# TASK DIRECTIONS:
For the entries below, print exactly the lines between the line holding "Open options for top Hgss map" and the line holding "Click the Application", inclusive, and nothing else.

(Dataset excerpts)

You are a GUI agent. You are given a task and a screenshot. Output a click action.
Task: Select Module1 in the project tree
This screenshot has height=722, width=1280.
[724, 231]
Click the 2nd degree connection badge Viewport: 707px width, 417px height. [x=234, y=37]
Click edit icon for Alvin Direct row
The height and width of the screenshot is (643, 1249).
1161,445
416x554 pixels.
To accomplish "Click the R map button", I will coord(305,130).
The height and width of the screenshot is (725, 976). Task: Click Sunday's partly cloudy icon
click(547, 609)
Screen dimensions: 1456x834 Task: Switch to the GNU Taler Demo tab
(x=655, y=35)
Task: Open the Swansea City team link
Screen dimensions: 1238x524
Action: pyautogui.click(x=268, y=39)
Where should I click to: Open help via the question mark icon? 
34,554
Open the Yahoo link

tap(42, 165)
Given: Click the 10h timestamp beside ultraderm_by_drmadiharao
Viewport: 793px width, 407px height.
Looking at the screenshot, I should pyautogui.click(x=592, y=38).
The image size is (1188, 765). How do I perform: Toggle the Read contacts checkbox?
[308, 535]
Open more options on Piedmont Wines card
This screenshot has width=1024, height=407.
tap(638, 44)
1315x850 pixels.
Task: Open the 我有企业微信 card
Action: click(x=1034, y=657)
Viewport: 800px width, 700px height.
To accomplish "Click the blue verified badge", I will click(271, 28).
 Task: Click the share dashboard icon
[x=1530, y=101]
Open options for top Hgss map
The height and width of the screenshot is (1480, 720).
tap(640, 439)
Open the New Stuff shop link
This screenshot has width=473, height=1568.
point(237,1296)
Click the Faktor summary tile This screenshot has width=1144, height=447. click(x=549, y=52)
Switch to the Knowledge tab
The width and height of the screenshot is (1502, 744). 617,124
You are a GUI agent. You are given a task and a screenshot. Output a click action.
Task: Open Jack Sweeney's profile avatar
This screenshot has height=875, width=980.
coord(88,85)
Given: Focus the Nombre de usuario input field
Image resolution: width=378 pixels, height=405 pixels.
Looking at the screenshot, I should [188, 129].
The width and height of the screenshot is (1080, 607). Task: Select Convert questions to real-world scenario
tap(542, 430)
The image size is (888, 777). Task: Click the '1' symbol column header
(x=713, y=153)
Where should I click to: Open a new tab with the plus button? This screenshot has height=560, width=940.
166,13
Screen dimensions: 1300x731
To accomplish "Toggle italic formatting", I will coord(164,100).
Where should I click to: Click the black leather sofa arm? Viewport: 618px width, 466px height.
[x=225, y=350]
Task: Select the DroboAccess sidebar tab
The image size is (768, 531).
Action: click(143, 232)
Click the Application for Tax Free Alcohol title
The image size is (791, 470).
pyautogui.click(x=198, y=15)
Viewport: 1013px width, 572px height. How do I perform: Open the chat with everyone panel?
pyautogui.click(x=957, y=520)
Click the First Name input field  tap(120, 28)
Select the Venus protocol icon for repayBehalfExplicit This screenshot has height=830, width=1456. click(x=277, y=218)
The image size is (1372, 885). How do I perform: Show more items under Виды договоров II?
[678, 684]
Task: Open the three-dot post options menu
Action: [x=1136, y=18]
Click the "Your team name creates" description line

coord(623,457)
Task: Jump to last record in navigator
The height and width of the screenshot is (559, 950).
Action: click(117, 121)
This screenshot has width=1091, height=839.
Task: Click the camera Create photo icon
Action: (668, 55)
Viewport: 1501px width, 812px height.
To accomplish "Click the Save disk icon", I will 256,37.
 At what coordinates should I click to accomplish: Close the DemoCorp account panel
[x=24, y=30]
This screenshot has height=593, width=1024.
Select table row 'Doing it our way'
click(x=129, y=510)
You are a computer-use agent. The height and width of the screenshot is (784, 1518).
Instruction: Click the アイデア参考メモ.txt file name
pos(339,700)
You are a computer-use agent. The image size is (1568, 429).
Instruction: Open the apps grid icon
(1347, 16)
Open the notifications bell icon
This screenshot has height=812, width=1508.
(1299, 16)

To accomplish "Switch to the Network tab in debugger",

# OUTPUT OF THE TASK:
Open options for top Hgss map
The height and width of the screenshot is (1480, 720).
tap(640, 439)
Open the New Stuff shop link
This screenshot has width=473, height=1568.
point(237,1296)
Click the Faktor summary tile This screenshot has width=1144, height=447. click(x=549, y=52)
Switch to the Knowledge tab
The width and height of the screenshot is (1502, 744). 617,124
You are a GUI agent. You are given a task and a screenshot. Output a click action.
Task: Open Jack Sweeney's profile avatar
This screenshot has height=875, width=980.
coord(88,85)
Given: Focus the Nombre de usuario input field
Image resolution: width=378 pixels, height=405 pixels.
Looking at the screenshot, I should [188, 129].
The width and height of the screenshot is (1080, 607). Task: Select Convert questions to real-world scenario
tap(542, 430)
The image size is (888, 777). Task: Click the '1' symbol column header
(x=713, y=153)
Where should I click to: Open a new tab with the plus button? This screenshot has height=560, width=940.
166,13
Screen dimensions: 1300x731
To accomplish "Toggle italic formatting", I will coord(164,100).
Where should I click to: Click the black leather sofa arm? Viewport: 618px width, 466px height.
[x=225, y=350]
Task: Select the DroboAccess sidebar tab
The image size is (768, 531).
Action: click(143, 232)
Click the Application for Tax Free Alcohol title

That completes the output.